DATASET CONTENT —
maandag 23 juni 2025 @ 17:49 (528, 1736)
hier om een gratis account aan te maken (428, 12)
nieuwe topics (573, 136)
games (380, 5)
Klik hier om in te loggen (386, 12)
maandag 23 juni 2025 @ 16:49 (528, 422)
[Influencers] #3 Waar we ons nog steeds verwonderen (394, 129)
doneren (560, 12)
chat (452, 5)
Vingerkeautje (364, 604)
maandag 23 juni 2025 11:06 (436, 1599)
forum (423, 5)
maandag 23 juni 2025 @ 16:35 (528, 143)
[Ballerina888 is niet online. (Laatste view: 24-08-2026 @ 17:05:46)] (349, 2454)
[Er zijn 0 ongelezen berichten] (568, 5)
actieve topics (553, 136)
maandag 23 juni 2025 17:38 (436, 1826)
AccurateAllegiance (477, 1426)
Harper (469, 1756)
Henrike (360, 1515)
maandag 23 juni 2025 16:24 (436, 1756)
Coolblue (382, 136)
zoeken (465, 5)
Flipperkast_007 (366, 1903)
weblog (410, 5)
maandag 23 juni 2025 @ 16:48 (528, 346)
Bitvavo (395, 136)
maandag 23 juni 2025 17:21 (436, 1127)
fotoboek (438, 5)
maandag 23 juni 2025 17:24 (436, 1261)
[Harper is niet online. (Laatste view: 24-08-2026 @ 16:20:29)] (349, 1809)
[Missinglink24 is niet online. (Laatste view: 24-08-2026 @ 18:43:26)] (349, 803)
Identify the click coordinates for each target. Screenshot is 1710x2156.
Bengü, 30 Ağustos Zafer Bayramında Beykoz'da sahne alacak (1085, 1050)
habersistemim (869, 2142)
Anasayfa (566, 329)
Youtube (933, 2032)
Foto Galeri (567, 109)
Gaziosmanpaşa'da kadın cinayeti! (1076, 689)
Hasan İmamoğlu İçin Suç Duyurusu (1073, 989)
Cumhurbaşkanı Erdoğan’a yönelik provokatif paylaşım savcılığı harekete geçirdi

YOUR GOAL — Would you quote everything above from the line containing "maandag 23 juni 2025 @ 16:48 (528, 346)" down to the line containing "[Harper is niet"? Include both of those lines and nothing else.

SOLUTION FOR THIS EXERCISE —
maandag 23 juni 2025 @ 16:48 (528, 346)
Bitvavo (395, 136)
maandag 23 juni 2025 17:21 (436, 1127)
fotoboek (438, 5)
maandag 23 juni 2025 17:24 (436, 1261)
[Harper is niet online. (Laatste view: 24-08-2026 @ 16:20:29)] (349, 1809)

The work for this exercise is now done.